Como foi lida do discurso escrito - por vezes, Lula saiu do roteiro -, há menor risco de lapso. É uma enorme diferença, que vai exigir imensos esforços. Para não deixar dúvidas, frisou, depois de afirmar que, nos três primeiros anos do atual governo, o desmatamento na Amazônia aumentou 73% e, só em 2021, florestas foram removidas em uma área de 13 mil quilômetros quadrados:
— Essa devastação ficará no passado.
Mas a frase que marcou maior diferença entre a atual gestão ambiental e a futura foi esta:
— Os crimes ambientais, que cresceram de forma assustadora durante o governo que está chegando ao fim, serão agora combatidos sem trégua. (...) Vamos punir com todo o rigor os responsáveis por qualquer atividade ilegal, seja garimpo, mineração, extração de madeira ou ocupação agropecuária indevida.
Ao assumir esse compromisso, além de simbolizar uma enorme inflexão sobre o que ocorre na Amazônia nos últimos anos, representa um desafio gigantesco para o atual governo.
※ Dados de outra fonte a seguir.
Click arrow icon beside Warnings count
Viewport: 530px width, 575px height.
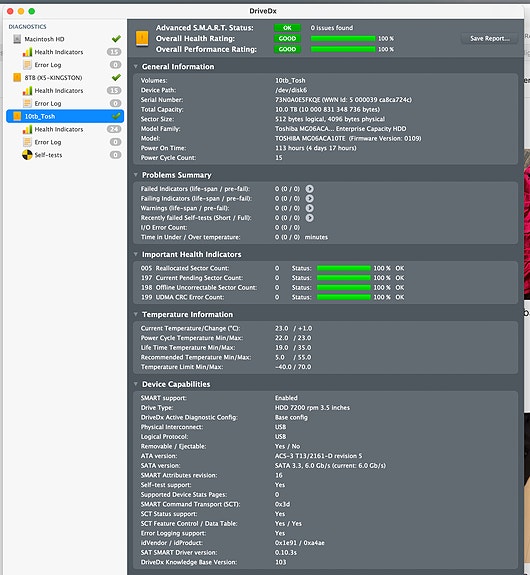click(x=310, y=208)
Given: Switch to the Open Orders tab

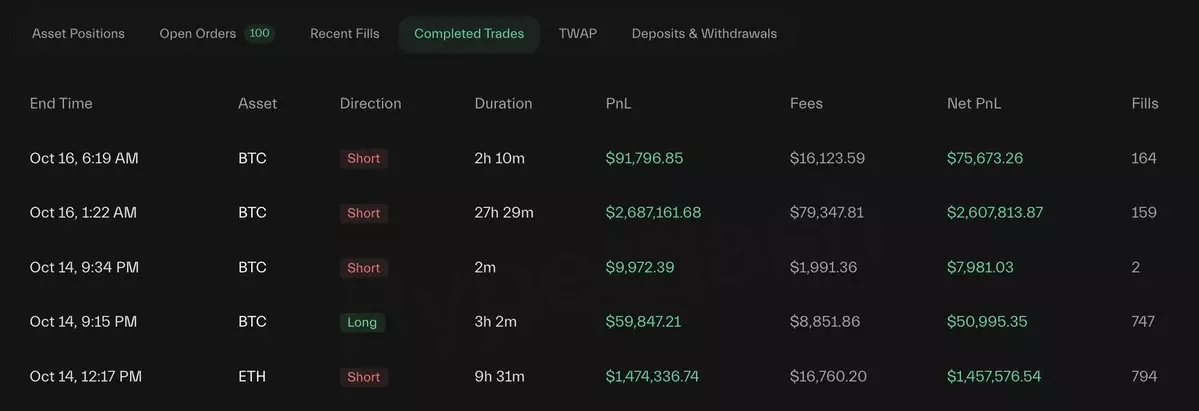Looking at the screenshot, I should [x=197, y=34].
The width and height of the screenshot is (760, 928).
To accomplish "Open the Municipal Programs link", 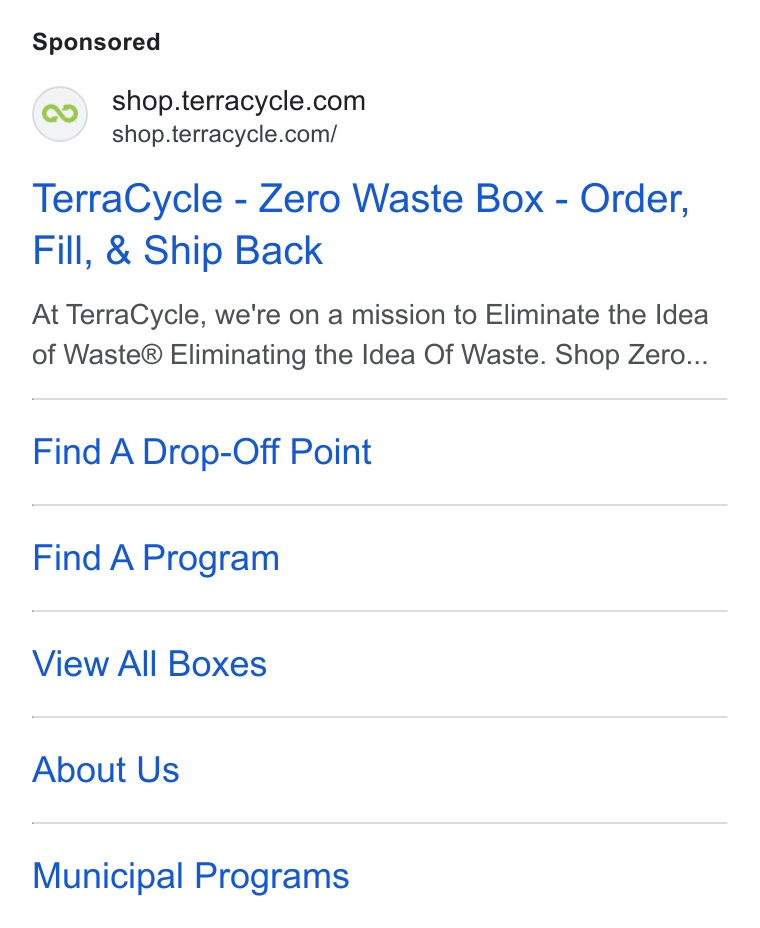I will coord(191,876).
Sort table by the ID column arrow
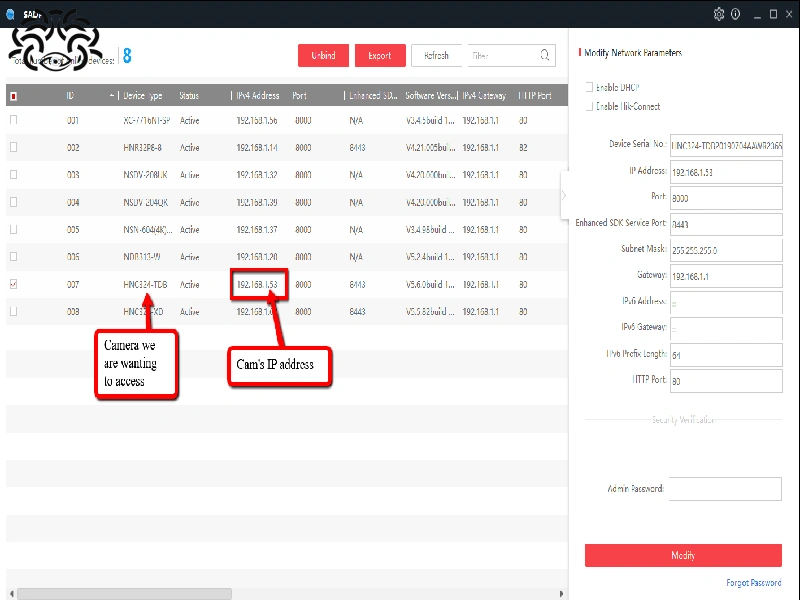Screen dimensions: 800x600 112,96
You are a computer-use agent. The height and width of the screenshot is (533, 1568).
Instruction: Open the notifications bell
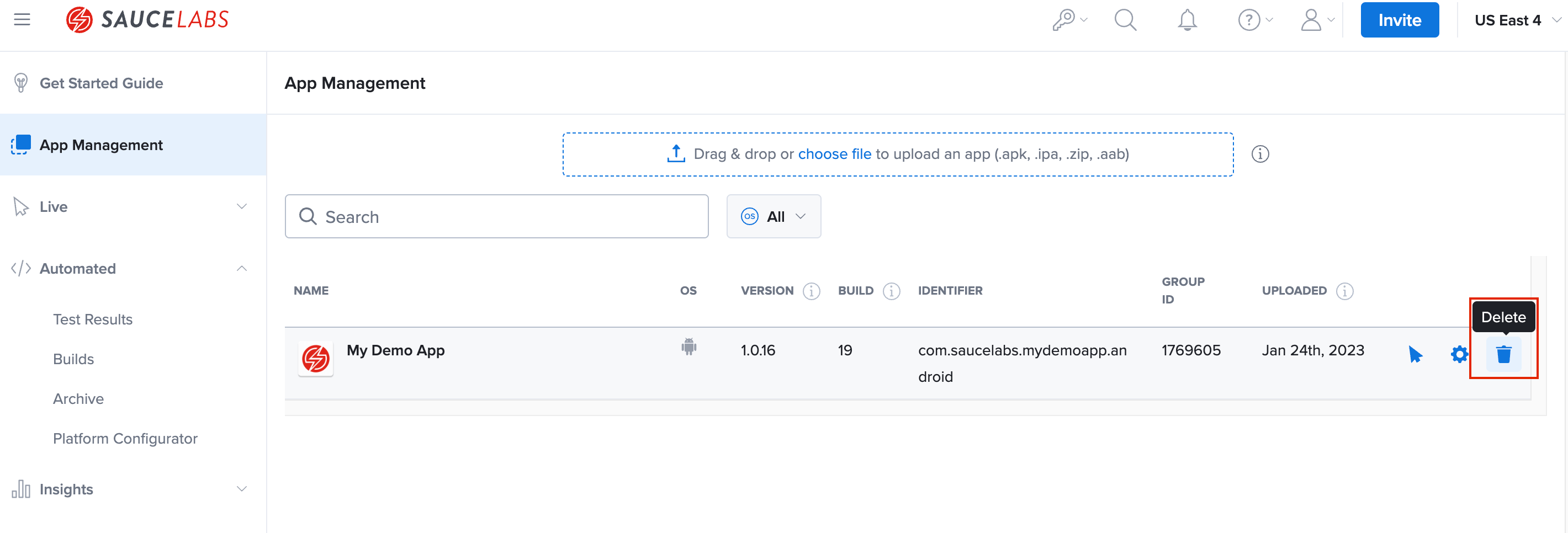1186,20
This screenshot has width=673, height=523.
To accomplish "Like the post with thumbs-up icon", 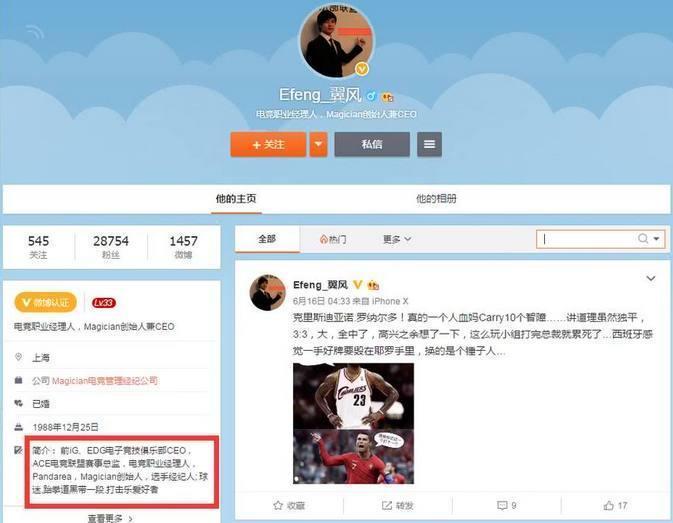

Quem vive a realidade da floresta relata que o vácuo de poder na região facilitou a infiltração do crime organizado, sem contar garimpeiros, madeireiros e pescadores "simplesmente" ilegais.
Também ao se ater ao discurso escrito, Lula desta vez acertou o tom ao falar entre os interesses comuns entre o agronegócio e a preservação ambiental:
— Estou certo de que o agronegócio brasileiro será um aliado estratégico do nosso governo na busca por uma agricultura regenerativa e sustentável, com investimento em ciência, tecnologia e educação no campo, valorizando os conhecimentos dos povos originários e comunidades locais. No Brasil há vários exemplos exitosos de agroflorestas. Temos 30 milhões de hectares de terras degradadas. Temos conhecimento tecnológico para torná-las agricultáveis. Não precisamos desmatar sequer um metro de floresta para continuarmos a ser um dos maiores produtores de alimentos do mundo.
Em um dos momentos em que saiu do roteiro, Lula repetiu duas vezes esta frase:
— Em 2009, os países presentes à COP15, em Copenhague, comprometeram-se em mobilizar US$ 100 bilhões ao ano, a partir de 2020, para ajudar os países menos desenvolvidos a enfrentarem a mudança climática. Este compromisso não foi e não está sendo cumprido.
Parou de ler, lembrou que esse compromisso está atrasado há dois anos e avisou que voltou, também, para fazer cobranças. Não da forma que já soou a chantagem, mas da que cabe ante promessas feitas e não cumpridas.
O caminho ambiental do Brasil é promissor, dizem 11 a cada 10 economistas. É um discurso que faz convergir duas tendências aparentemente inconciliáveis. Isso não significa que o caminho será fácil. A maior diferença que Lula terá de marcar em relação a seu antecessor ainda está por ser demonstrada: transformar discurso em prática. E em alta velocidade.